Et troisièmement: le doctorat comme voie de garage! le conseiller aux études vous le dit: partez travailler de suite bande de glandeurs… s’il y a une telle augmentation de chômeurs, ce n’est pas parce que le nombre de doctorants augmente proportionnellement au nombre d’étudiants sans que ce soit le cas du nombre des emplois (les places dans ce que l’on appelle le corps intermédiaire disparaissent, alors qu’elles avaient été justement créées pour donner un premier emploi aux jeunes docteurs) qui, pour tenir la rampe, devrait aussi augmenter de 25%, mais parce que les docteurs au chômage sont des nuls qui ont fait un doctorat par dépit parce qu’ils ne trouvaient rien d’autre à faire.

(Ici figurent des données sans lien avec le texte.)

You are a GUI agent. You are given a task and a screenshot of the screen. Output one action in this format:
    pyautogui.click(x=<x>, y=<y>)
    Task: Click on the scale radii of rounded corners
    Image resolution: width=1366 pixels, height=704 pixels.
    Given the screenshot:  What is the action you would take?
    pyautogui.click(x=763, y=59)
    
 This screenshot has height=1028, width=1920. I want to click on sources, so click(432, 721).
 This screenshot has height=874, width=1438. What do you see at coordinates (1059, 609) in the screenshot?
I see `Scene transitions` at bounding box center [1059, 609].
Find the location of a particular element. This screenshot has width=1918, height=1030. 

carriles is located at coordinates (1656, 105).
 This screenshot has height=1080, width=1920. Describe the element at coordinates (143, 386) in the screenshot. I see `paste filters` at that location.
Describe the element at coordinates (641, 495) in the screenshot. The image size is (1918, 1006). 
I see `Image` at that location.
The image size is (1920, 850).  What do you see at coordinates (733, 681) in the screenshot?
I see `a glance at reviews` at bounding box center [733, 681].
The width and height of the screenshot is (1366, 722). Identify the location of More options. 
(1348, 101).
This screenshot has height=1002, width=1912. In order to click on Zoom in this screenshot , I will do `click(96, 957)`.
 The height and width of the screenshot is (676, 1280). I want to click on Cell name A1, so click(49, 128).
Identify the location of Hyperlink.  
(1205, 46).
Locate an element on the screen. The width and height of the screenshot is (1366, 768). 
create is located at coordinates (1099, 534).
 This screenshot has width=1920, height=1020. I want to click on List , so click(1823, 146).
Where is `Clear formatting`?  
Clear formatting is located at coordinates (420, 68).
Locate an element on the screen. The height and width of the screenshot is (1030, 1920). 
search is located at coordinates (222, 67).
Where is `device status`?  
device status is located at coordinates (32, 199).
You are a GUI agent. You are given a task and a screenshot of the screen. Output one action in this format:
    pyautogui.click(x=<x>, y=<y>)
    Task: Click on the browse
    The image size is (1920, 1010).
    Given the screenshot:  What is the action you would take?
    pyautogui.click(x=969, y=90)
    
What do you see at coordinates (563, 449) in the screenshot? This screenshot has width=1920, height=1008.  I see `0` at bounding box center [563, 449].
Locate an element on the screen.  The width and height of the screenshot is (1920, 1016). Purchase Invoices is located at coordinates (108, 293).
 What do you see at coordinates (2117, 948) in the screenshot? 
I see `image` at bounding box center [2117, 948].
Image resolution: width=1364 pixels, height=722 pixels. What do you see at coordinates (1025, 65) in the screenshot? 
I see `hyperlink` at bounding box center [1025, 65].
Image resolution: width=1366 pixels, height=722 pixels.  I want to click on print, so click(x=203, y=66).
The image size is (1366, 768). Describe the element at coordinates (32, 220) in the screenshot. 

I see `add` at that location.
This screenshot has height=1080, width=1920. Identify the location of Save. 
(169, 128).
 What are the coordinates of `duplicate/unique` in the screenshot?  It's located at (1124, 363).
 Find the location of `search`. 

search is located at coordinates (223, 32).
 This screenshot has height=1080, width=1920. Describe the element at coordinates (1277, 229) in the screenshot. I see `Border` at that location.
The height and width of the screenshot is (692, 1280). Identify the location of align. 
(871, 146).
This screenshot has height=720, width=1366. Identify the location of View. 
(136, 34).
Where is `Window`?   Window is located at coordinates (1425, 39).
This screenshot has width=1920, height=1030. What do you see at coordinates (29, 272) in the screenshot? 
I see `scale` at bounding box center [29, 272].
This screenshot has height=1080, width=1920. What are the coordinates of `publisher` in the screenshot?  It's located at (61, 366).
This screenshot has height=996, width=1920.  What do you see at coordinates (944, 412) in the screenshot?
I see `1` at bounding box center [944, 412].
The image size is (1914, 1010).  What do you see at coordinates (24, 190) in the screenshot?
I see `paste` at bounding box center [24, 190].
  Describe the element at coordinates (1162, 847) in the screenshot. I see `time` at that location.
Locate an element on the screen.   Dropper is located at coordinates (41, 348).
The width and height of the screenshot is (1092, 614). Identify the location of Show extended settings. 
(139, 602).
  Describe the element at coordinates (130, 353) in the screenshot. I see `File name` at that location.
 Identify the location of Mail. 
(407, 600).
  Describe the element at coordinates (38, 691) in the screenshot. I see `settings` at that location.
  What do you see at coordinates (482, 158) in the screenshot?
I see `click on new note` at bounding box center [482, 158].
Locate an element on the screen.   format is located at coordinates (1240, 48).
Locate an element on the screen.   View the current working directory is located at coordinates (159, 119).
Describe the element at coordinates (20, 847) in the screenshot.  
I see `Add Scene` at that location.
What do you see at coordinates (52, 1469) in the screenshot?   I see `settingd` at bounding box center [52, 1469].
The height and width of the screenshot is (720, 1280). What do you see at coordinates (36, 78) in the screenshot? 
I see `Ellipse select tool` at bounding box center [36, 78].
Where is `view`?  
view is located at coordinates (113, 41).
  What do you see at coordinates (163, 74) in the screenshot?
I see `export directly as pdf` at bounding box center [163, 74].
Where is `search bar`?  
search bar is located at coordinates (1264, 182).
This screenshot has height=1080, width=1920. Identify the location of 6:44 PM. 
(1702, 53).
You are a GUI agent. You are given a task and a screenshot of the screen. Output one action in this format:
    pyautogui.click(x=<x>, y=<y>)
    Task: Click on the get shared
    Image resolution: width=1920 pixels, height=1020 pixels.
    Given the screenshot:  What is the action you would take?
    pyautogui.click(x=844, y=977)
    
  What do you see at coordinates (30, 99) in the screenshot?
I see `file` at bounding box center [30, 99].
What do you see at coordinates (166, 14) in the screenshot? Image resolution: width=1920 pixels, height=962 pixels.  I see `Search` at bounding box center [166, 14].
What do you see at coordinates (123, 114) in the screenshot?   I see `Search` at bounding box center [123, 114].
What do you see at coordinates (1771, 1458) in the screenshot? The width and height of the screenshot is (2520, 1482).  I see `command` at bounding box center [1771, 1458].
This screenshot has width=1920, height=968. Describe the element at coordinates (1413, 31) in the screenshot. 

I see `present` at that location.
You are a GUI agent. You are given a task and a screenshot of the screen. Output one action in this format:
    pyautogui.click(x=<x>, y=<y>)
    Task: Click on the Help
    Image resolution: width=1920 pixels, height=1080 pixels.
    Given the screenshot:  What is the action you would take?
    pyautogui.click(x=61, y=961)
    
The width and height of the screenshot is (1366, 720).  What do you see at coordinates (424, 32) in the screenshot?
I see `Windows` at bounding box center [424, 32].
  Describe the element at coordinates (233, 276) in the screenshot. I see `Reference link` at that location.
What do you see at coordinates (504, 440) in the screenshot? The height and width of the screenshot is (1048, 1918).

En plus d’être absolument faux, c’est insultant. Comme si faire un doctorat était une simple promenade de santé, comme si ce n’était qu’un truc que n’importe qui pouvait faire s’il n’avait rien d’autre à se mettre sous la dent. Ce sont des bêtises  dévalorisantes; venant de conseillers aux études, cela est d’autant plus grave.

Alors pour mettre les choses au point: 1) faire une thèse ce n’est pas un truc facile; c’est exigeant et demandant, c’est un véritable travail de RECHERCHE; 2) on n’est pas payé pour faire une thèse; il faut décocher un emploi comme assistant, courir les bourses ou travailler à côté, en se démenant souvent avec des emplois au mieux à 50% (je n’ai jamais rencontré un doctorant en lettres ayant été employé à 100%); cela n’a rien ni de facile, ni de réjouissant.

 

Alors qu’en est-il de notre petit problème? si le politique veut effectivement soutenir la recherche et l’innovation, il va peut-être aussi falloir enfin mettre les choses au point et expliquer ce que cela veut dire non seulement aux médias et à leurs lecteurs / auditeurs, mais aussi au personnel chargé de l’orientation professionnelle. Une fois cette tâche accomplie, ce ne serait pas si mal si les emplois dans la recherche et l’innovation pouvaient eux aussi augmenter de 25%!!!

Mais cela est-il possible, réaliste? Est-ce que l’on favorise vraiment l’innovation et la recherche? nos structures et nos techniques de recrutement sont-elles vraiment à la hauteur de la tâche? Cela reste à voir et sera discuté dans la suite de notre série. A bientôt donc!